How to Automate These Reframes at Scale
Handling objections manually means you're writing the same responses over and over. Scaling means automating the reframes without losing the personal touch.
DM automation saves time and money here. You map your reframes once. The system delivers them at the right moment, with the right tone, to every prospect who raises these concerns.
The best part: automation doesn't feel automated. When you use the exact language from above, it reads like a real conversation. That's because these reframes are conversational by design.
Setup looks like this:
1. Prospect says "I don't have time."
2. Trigger fires and your reframe message goes out instantly.
3. Follow-up question arrives 2 hours later to keep engagement high.
4. If they don't reply, a second follow-up reaches out 24 hours later.
This system handles 100 conversations the same way you'd handle 1. Your response rate stays consistent. Your conversion rate stays high.
Most nutrition coaches lose deals because they're trying to scale objection handling manually. You run out of time. Your responses get tired. Prospects feel it.
Automation keeps your reframes fresh and consistent, even when you're running 50 conversations at once.
Putting It Together: The Three-Objection Framework
You now have the reframes. Here's how to deploy them:
When you hear "I don't have time," lead with the time-cost calculation and the outcome visualization question. Make them see the cost of confusion.
When you hear "I'm not ready to invest," hit them with the waste calculation and the opportunity cost angle. Flip their money concern into a reason to act now.
When you hear "I can do this myself," separate information from implementation. Make them articulate what's missing from DIY, then position coaching as the solution.
Each reframe does one job: it removes the objection as a barrier to the next conversation. That conversation is your discovery call.

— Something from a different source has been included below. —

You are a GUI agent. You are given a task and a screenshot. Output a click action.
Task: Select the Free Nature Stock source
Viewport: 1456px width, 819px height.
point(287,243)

Check out our guide to DM qualification systems for the full framework on what to do after objections are handled. The reframe is the bridge. Qualification is the destination.
Three objections. Three reframes. Done right, most of your DM prospects move to the call.
The nutrition coaches winning in DMs aren't avoiding objections. They're reframing them before they become deal-breakers. Automate this process and your next 50 conversations just got easier to win.